• RECORDED INFORMATION
◆ ◆ ◆ ◆ ◆

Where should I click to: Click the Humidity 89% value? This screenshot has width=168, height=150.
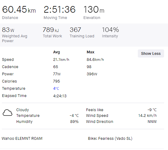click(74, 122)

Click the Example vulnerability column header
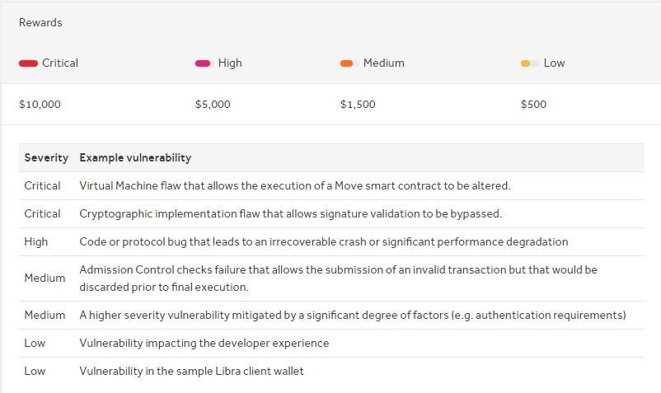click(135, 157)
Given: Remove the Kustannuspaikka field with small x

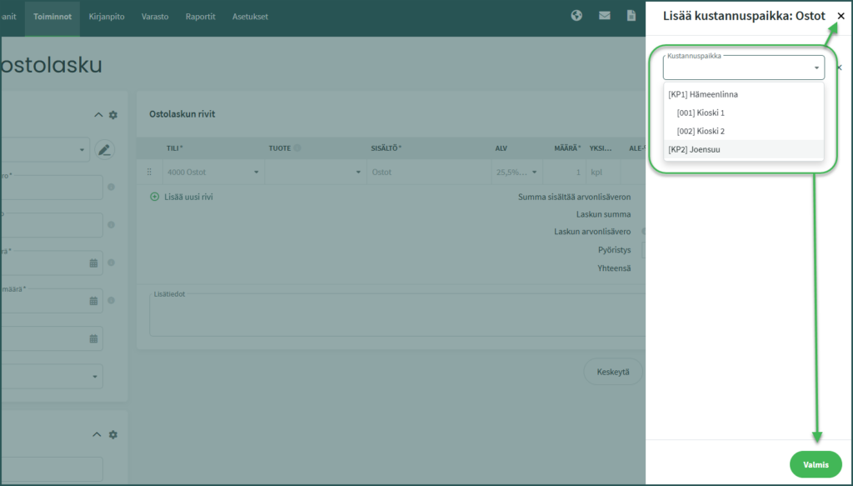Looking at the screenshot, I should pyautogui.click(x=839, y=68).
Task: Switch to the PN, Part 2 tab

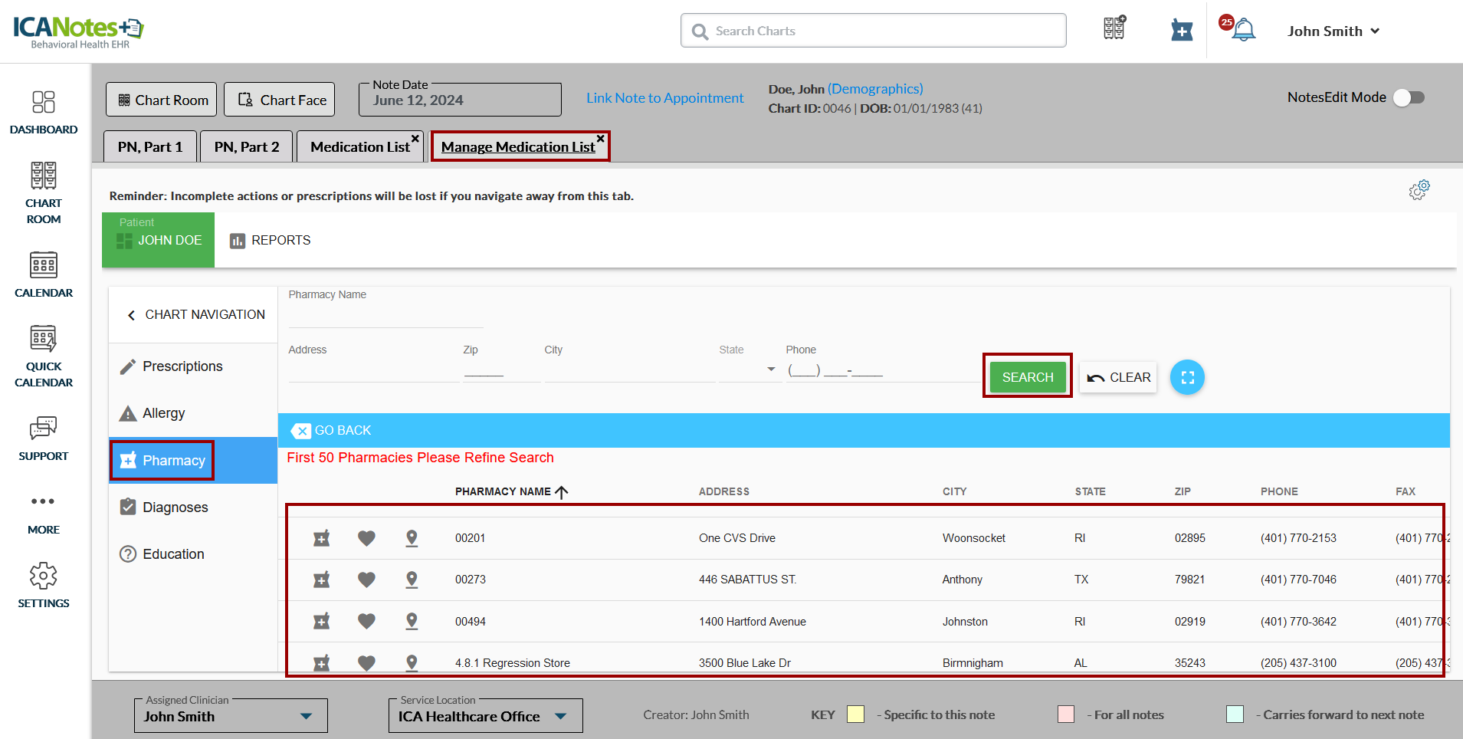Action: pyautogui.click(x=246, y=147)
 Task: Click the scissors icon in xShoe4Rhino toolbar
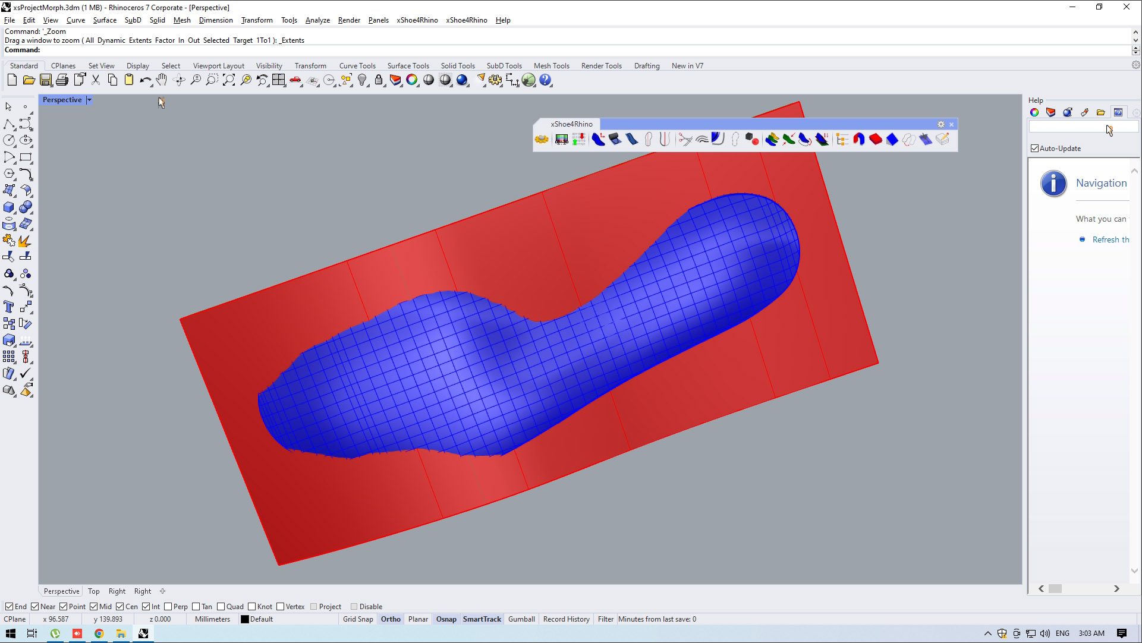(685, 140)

◆ ◆ ◆ ◆ ◆

• THE REQUEST
Copy out every line of the records above word for word, but leave the pictures out of your answer.

• OUTPUT FOR THIS EXERCISE
Where should I click to: Click the Humidity 89% value? This screenshot has width=168, height=150.
click(74, 122)

Click the Example vulnerability column header
click(135, 157)
Given: Remove the Kustannuspaikka field with small x

Looking at the screenshot, I should pyautogui.click(x=839, y=68).
Task: Switch to the PN, Part 2 tab

Action: pyautogui.click(x=246, y=147)
 Task: Click the scissors icon in xShoe4Rhino toolbar
(685, 140)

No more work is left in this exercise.